I know that we have talked about this in the past and you have taught me a lot about it.  But truth is, I still have trouble with it.  I have trouble understanding why sometimes they are not healed.  I want to understand so I can know that I am doing or not doing everything I should be doing or not doing for them. 

You are the healer God and you are all knowing.  Therefore, I really should let it go, knowing that you always know best and I should leave it at that but I haven't figured out how to do that. 

Huh, when I started this prayer tonight God, I didn't think I had much to talk about...guess I was wrong.  Thank you God for never getting tired of my questions.  I wonder if I will ever run out of questions.  Seems unlikely.  I love you God and I thank you for everything.  You are incredible!!

What God Said Tonight:
Walking in faith is not easy.

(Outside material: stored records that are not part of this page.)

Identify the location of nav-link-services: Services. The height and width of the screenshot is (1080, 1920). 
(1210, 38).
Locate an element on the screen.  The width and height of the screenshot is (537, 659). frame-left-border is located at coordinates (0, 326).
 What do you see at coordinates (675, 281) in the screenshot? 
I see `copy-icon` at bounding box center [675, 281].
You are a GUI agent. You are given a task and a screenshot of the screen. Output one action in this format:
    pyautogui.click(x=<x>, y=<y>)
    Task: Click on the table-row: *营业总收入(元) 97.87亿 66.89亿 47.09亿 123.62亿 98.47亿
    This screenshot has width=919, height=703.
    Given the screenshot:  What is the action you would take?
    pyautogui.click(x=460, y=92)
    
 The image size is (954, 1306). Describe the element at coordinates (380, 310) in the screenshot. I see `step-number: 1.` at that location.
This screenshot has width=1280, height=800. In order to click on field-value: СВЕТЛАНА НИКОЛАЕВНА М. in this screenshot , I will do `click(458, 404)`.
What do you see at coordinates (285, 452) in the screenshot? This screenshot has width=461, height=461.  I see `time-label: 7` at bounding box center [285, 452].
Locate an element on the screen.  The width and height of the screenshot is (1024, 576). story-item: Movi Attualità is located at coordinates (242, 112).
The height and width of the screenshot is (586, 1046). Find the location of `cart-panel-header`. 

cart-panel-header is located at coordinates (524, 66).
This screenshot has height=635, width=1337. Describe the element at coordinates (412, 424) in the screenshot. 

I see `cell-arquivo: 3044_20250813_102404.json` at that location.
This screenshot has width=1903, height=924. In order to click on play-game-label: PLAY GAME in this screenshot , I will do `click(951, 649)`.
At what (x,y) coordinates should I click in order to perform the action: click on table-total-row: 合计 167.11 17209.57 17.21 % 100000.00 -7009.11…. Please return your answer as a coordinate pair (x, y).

If it was, everyone would do it.  Being with me, trusting in me, loving me, doesn't always make sense.  I know you want it to, but that just isn't the way it is. 

I am who I am.  I am not what you think I should be.  I am, and that is what you have to understand.  There are things about me that can't make sense to you because they are bigger than what your mind can reason out.  There are aspects of me that seem confusing because you can't get beyond your experience of life and your experience of me. 

I am who I am.  I am the great physician and it is my desire that my children live in divine health.  I will heal every time, when I can. I have placed and given some power to you as my children.  I have given you the power of choice.  I have given you the ability to choose to be with me and to choose not to be with me.  I have given you the choice to accept my presents to you and I have given you the choice to refuse them.

People so often refuse the gift of healing.  They are afraid to believe or they think that the healing stuff is crazy and not for them...there are many reasons why they chose not to be healed.  Then there are times when people choose for them, like in the case of a baby.  They don't mean to make a choice that ends in death or sickness but they don't believe that the gift is real.  They don't believe that I still heal. 

You have seen it multiple times in multiple people and multiple situations, so you are more likely to believe it and to receive it than some.  But for someone who has not seen it or experienced it, it sounds crazy.  It is easier to believe in death and sickness.  They are so completely in your face.  There is no subtlety in death or in sickness.  They get right up in your face so you can't see anything but them. 

The more you talk about my miracle healing power, the more likely they are to believe and to begin to accept my gift.  Don't be quiet about what I do.  Talk about it, share it and help people to believe; I am real, I am here and I am theirs.  I love you daughter and don't ever stop asking questions.